Africa tightens grip on WhatsApp

Phathisani Moyo
By Phathisani Moyo, Senior contributor
Johannesburg, 23 Feb 2026
Mark Zuckerberg’s Meta empire faces a formal antitrust investigation across 21 African markets over changes to WhatsApp Business rules that could impact AI competition and millions of users on the continent.
Mark Zuckerberg’s Meta empire faces a formal antitrust investigation across 21 African markets over changes to WhatsApp Business rules that could impact AI competition and millions of users on the continent.

Mark Zuckerberg’s tech empire is once again under regulatory pressure in Africa after competition authorities across 21 markets launched a formal probe into changes affecting WhatsApp’s AI ecosystem.

The Common Market for Eastern and Southern Africa (COMESA) Competition and Consumer Commission has opened an investigation into Meta Platforms over amendments made in October 2025 to the WhatsApp Business Solution Terms.

At the heart of the probe is whether the updated rules unfairly restrict third-party artificial intelligence providers from accessing the WhatsApp Business API, while preserving full integration for Meta’s own AI tools, including Meta AI.

In a notice issued by the regulator, the commission said it has “reasonable cause to suspect” that Meta may hold a dominant position in the common market and that the changes could “substantially lessen competition” by excluding rival AI service providers from what it described as a crucial digital gateway.

The investigation spans 21 member states, including Kenya, Egypt, Ethiopia, Uganda and Zambia. Stakeholders have been invited to submit feedback before 16 March 2026, with regulators emphasising that the move marks the start of a fact-finding process, not a ruling of wrongdoing.

This is not the first time Meta has faced scrutiny in Kenya and East Africa. Kenyan authorities have previously examined major digital platforms over data protection, misinformation and labour practices. In Nigeria, the data protection regulator fined Meta over privacy violations, underscoring growing African oversight of global tech firms.

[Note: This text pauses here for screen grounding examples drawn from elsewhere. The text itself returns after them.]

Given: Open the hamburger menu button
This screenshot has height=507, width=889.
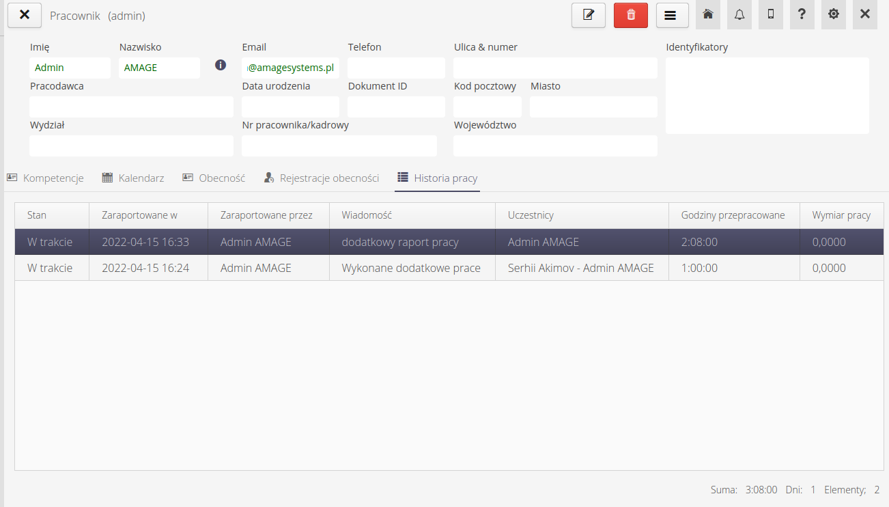Looking at the screenshot, I should [x=672, y=15].
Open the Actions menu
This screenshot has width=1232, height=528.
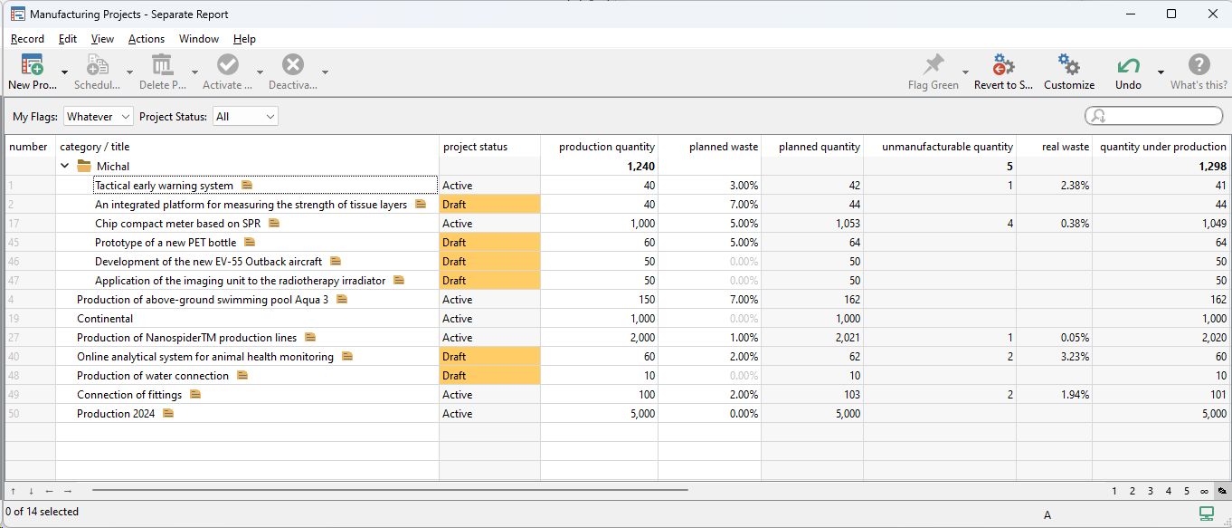tap(146, 39)
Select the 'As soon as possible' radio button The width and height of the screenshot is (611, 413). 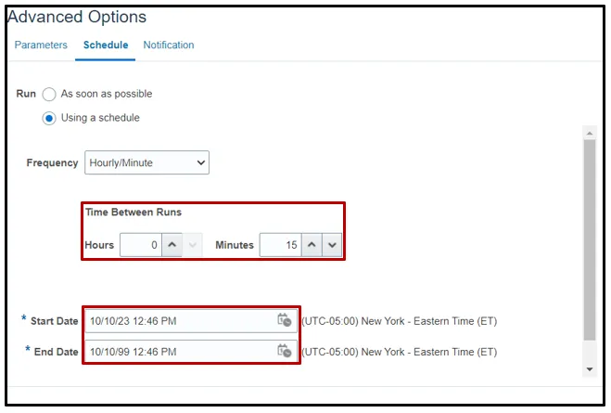pyautogui.click(x=50, y=94)
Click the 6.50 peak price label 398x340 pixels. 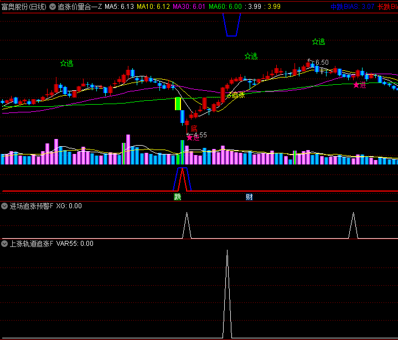[322, 63]
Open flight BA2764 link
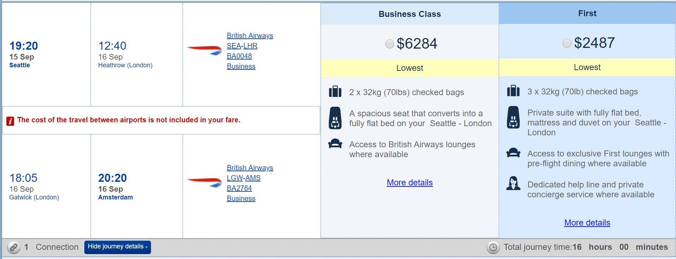 239,188
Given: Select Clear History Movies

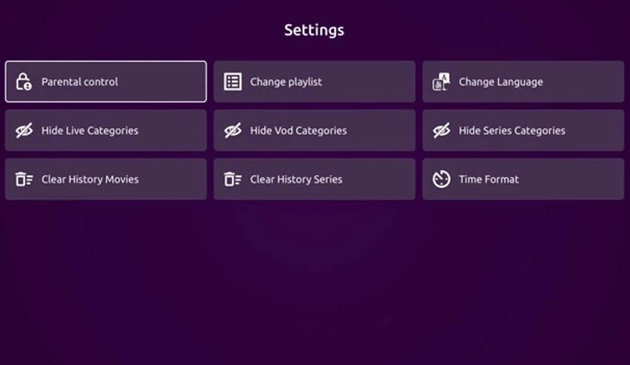Looking at the screenshot, I should tap(106, 179).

Globally, the company is also navigating regulatory headwinds. The European Commission and Italy’s competition authority have reviewed Meta’s AI integrations on WhatsApp amid concerns about potential restrictions on rival chatbot providers. In the United States, Meta has faced antitrust litigation over its broader market dominance.

For Africa’s digital economy, the stakes are high as WhatsApp remains one of the continent’s most widely used platforms for communication, commerce and customer engagement. Across COMESA’s 21 markets, millions of small businesses rely on WhatsApp Business to reach customers, while startups are increasingly building AI-driven services on top of the platform.

If regulators determine that access to WhatsApp’s business interface is being restricted in favour of Meta’s own AI tools, there is genuine concern that it could limit opportunities for African developers and startups seeking to innovate in the fast-evolving AI space.